Terre ! N'efface pas leurs visages
En 1941, le pédagogue polonais Janusz Korczak, alors enfermé dans le ghetto de Varsovie se rend à l'école hébraique de Michael Zylberberg. Il y assiste à la répétition par les enfants de l'école
d'une pièce de théatre intitulée Les Lucioles. Cette pièce raconte l'histoire tragique de Juifs résistant à l'occupant romain dans une forteresse du nom de Masada. Refusant de se
soumettre, ils se suicideront. La pièce s'achèvent par ce poème qui toucha particulièrement Janusz Korczak, en charge de près de 150 orphelins dans les conditions terribles du ghetto qu'il
rejoignit avec eux le 29 novembre 1940:
La chaine n'a pas été rompue,
La chaine continue,
Des parents aux enfants,
Du père au fils.
Voici comment dansaient nos parents,
Une main posée sur le dos de celui qui est devant,
Et dans l'autre une Torah,
Portant la lumière là où tout est sombre.

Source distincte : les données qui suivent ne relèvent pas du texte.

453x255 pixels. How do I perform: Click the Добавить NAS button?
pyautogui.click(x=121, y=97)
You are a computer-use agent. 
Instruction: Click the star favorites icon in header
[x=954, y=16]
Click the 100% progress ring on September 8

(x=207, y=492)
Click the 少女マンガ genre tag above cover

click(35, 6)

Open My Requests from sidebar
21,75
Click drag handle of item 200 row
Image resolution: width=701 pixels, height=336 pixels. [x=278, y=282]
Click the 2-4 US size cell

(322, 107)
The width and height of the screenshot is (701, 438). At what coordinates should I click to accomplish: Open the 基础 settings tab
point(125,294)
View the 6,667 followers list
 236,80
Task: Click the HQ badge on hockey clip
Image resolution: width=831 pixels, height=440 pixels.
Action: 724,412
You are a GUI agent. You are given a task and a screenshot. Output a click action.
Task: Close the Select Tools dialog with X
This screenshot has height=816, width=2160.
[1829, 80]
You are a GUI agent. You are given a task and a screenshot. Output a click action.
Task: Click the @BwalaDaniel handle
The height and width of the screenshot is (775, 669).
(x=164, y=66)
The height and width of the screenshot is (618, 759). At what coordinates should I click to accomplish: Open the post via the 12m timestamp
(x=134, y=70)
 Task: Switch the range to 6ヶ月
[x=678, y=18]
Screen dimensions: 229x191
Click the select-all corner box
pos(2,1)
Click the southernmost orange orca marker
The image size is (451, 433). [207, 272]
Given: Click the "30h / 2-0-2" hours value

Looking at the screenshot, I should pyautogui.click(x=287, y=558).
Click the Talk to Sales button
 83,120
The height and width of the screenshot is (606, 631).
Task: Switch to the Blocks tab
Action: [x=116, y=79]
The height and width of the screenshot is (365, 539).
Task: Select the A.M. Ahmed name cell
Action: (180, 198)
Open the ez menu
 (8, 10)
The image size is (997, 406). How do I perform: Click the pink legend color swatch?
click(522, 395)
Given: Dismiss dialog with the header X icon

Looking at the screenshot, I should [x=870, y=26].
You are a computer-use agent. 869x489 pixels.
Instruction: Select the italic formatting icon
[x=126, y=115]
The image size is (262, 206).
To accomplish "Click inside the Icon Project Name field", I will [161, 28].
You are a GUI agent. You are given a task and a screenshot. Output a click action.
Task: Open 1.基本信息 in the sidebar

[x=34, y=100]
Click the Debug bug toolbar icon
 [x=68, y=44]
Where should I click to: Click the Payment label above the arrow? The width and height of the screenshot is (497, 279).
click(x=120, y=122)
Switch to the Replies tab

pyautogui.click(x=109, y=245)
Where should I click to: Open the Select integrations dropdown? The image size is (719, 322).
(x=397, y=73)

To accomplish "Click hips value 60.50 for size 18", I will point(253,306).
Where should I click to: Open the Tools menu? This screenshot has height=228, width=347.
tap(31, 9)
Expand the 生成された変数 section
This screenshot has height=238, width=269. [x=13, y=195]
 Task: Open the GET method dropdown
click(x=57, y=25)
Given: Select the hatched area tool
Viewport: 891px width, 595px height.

Ainsi, nous aussi, nous continuerons à danser,
Avec nos esprits bien éveillés.
Nous continuerons à danser, danser,
Et la chaîne ne sera jamais rompue.
Illustration: La Chaine de la descendance. Francine Mayran-Herzog, peintre et psychiatre expose au centre socio-culturel franco-allemand de Karlsruhe du 7 septembre au 9 octobre 2009.
Titre de l'exposition: La Shoah et son ombre.